Subscribe Us

PELECEHAN SEKSUAL DI RANAH PENDIDIKAN, SOLUSINYA?

Oleh Febri Ghiyah Baitul Ilmi 
(Aktivis Dakwah Nisa Morowali)

Vivisualiterasi.com- Miris, pelecehan seksual di bidang pendidikan kian merebak. Diperparah lagi, pelaku pelecehan seksual adalah oknum guru yang dipercaya sebagai pengganti orang tua dan sebagai pendidik di lingkungan sekolah. Sebenarnya berbagai upaya telah dilakukan oleh pemerintah, namun tak mampu membendung kasus pelecehan seksual di lingkungan pendidikan. Lantas bagaimana solusi yang efektif untuk mengatasi masalah ini? 

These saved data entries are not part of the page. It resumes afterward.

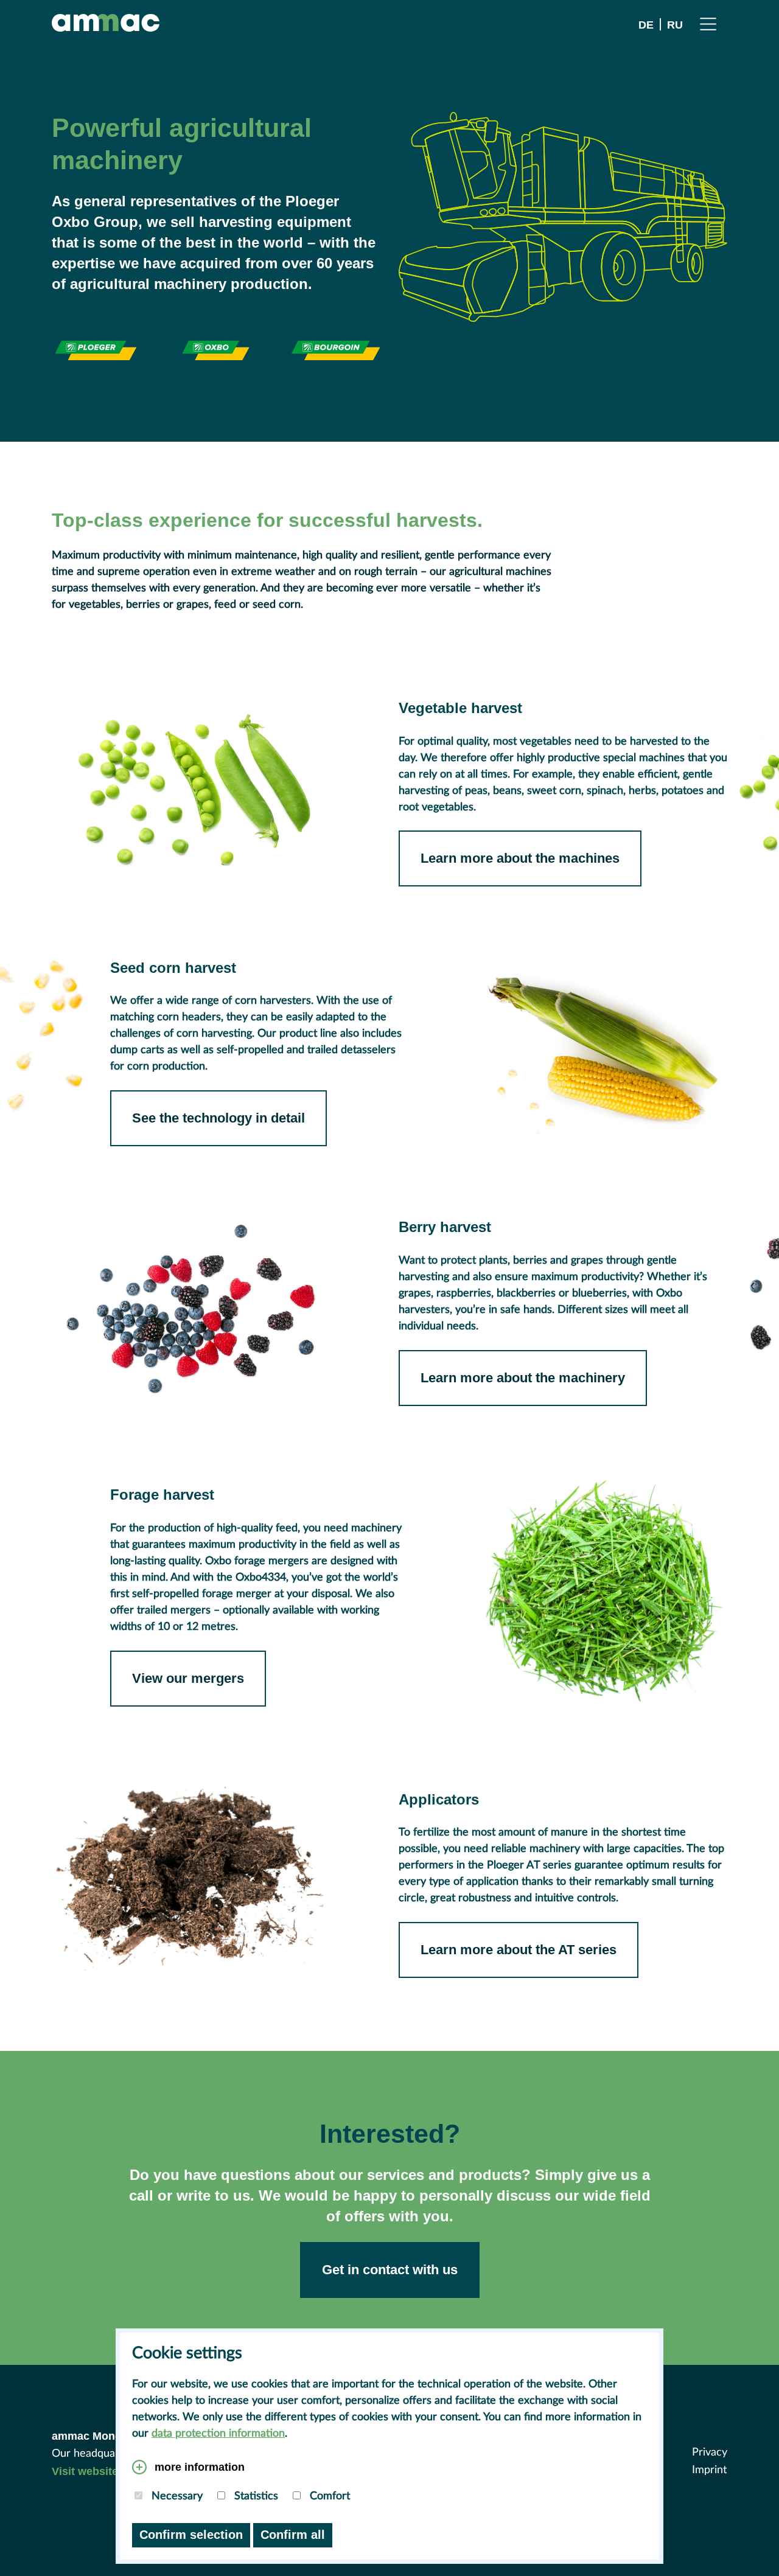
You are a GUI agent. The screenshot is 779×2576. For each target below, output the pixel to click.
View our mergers (188, 1678)
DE (646, 24)
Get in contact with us (390, 2269)
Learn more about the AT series (519, 1949)
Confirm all (292, 2534)
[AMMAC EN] (105, 23)
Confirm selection (191, 2534)
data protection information (218, 2433)
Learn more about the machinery (523, 1377)
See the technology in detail (218, 1118)
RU (675, 24)
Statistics (254, 2496)
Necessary (175, 2496)
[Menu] (708, 23)
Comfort (328, 2496)
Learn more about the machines (520, 858)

Oknum guru Pendidikan Jasmani, Olahraga, dan Kesehatan (PJOK) di SD, Kecamatan Doreng, Kabupaten Sikka, Provinsi NTT, tega mencabuli sebanyak 8 pelajar yang berusia 8 sampai 13 tahun. Aksi bejat tersebut dilakukan sejak korban duduk dibangku kelas 1 SD. Kemudian, oknum guru tersebut telah dinyatakan sebagai tersangka dan ditahan pada 1 Maret 2025, sesuai UU Nomor 17 Tahun 2016 Tentang Perlindungan Anak yang tertuang di dalam Pasal 82 pada ayat 1, bahwa hukuman penjara paling singkat 5 tahun dan paling lama 15 tahun, (tirto.id, 6/3/2025). 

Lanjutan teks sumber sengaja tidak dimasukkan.